Consumidora pro nobis

El tropezón ha vuelto

La intersección alimenticia entre lo humano y lo perruno o gatuno es más amplia de lo que creíamos. No nos engañemos: nuestros mejores patés de gala, desmoldados y servidos en una escudilla, no diferirían mucho, al menos visualmente, de una ración de Whiskas o Dog Chow, pero mejor no intentemos poner en práctica la broma en los cenorrios de estos días. Ojo, que no estoy queriendo decir con esto que cada día se nos vendan alimentos menos sofisticados, más descuidados a primera vista: resultaría paradójico en los tiempos ultragastronónimos que corren. Por eso me huelo que la estrategia consiste más bien en lo contrario: en dignificar a Sultán, a Pipo, a Flora y a otros animales de compañía logrando que su comida resulte visualmente tan apetitosa como un paté de liebre al Armagnac o de faisán al Oporto. Porque ellos lo valen.
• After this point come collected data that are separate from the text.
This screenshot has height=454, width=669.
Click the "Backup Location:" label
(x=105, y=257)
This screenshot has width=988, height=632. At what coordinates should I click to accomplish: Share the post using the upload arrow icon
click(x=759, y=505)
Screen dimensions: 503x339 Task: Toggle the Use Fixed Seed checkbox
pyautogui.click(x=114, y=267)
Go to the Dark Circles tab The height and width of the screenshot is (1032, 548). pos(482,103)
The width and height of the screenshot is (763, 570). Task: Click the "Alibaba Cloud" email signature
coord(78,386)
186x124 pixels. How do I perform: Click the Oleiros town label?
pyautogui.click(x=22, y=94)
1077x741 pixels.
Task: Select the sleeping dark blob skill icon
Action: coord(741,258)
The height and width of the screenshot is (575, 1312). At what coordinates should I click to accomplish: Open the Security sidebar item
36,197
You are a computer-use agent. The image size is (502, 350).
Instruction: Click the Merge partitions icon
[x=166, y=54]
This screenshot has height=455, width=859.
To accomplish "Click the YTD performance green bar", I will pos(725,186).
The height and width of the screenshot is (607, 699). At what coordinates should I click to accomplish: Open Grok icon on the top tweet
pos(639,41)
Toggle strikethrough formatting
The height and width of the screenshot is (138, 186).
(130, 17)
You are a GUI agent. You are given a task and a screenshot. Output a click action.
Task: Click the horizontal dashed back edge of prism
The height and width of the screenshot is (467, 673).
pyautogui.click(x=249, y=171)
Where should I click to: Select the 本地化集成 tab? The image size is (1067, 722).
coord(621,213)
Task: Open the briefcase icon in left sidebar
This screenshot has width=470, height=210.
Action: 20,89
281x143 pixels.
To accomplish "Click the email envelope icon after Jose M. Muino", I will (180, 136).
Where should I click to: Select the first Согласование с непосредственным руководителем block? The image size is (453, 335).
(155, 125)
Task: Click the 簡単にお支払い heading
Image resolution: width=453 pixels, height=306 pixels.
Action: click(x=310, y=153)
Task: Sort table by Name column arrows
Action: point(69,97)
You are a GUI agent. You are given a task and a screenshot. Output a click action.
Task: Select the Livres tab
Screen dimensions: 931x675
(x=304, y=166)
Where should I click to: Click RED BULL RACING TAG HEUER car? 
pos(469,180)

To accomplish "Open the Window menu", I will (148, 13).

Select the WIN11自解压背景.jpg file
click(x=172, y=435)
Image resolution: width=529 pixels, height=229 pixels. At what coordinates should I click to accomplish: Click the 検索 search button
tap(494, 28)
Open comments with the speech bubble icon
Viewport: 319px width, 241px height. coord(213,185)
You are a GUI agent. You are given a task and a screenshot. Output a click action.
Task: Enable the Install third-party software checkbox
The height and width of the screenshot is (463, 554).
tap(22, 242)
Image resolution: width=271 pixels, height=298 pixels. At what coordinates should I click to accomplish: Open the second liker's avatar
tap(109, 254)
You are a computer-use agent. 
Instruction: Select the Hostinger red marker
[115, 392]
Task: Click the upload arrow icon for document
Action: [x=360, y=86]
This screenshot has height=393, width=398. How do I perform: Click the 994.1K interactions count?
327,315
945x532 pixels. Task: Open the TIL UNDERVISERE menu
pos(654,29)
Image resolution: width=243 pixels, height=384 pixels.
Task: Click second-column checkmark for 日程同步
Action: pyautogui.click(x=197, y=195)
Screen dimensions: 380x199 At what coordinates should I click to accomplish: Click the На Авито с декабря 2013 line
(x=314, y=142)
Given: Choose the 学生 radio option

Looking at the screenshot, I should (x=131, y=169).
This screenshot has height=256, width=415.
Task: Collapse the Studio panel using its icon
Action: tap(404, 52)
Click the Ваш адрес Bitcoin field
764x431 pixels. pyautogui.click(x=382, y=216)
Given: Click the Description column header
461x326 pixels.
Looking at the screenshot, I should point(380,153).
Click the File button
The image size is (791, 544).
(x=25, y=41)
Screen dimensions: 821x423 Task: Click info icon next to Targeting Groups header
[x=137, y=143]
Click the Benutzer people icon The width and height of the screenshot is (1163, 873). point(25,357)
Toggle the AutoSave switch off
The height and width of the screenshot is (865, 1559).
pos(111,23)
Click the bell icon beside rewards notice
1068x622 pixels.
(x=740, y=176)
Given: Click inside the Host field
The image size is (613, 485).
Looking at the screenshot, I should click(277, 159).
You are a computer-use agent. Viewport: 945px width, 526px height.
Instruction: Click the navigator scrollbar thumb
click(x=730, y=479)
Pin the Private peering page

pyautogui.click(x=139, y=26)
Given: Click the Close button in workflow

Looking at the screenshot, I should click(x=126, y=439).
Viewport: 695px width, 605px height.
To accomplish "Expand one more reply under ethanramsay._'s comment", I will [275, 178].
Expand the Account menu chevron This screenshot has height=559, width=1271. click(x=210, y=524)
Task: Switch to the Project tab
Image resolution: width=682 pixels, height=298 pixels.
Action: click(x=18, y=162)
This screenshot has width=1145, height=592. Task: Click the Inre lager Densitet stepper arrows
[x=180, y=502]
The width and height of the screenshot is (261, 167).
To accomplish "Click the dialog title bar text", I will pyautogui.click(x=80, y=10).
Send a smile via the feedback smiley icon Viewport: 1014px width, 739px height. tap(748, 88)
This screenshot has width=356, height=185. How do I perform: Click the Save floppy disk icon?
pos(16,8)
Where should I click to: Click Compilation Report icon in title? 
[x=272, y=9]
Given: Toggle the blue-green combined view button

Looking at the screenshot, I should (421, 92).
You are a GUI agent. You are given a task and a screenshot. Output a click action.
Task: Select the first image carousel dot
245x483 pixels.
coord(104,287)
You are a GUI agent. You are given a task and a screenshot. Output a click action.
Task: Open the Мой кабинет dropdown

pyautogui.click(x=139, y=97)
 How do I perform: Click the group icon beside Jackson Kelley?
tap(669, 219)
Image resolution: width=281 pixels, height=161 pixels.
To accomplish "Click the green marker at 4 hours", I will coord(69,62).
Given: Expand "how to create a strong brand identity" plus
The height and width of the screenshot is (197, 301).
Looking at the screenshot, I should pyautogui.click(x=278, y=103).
Probablemente, los que celebren con más vítores esta fuerte conexión entre la pinta de nuestro paté de faisán y la humilde latilla perrigatuna de restos de carne o pescado prensados sean los miembros de la tribu burguesa bohemia, a los que les hacen –mmm, nos hacen– los ojos chiribitas al detectar tosquedad y aparente sencillez en el aspecto de la comida y sus envases. El papel de estraza usado como envoltorio de alimentos ya no es indicio de autarquía ni de cartilla de racionamiento: ahora nos gusta, nos parece casero. Lo mismo sucede con el paté: huimos de aquellos cuya superficie es uniforme y sin interrupciones debidas a gelatina, trozos de grasa o tropezones varios. El tropezón, tan denostado en épocas donde lo fisno eran las pulseracas de oro y el bogavante, hoy vuelve con fuerza al interior de nuestros alimentos para informarnos de que hay algo real, tangible y matérico dentro de ellos.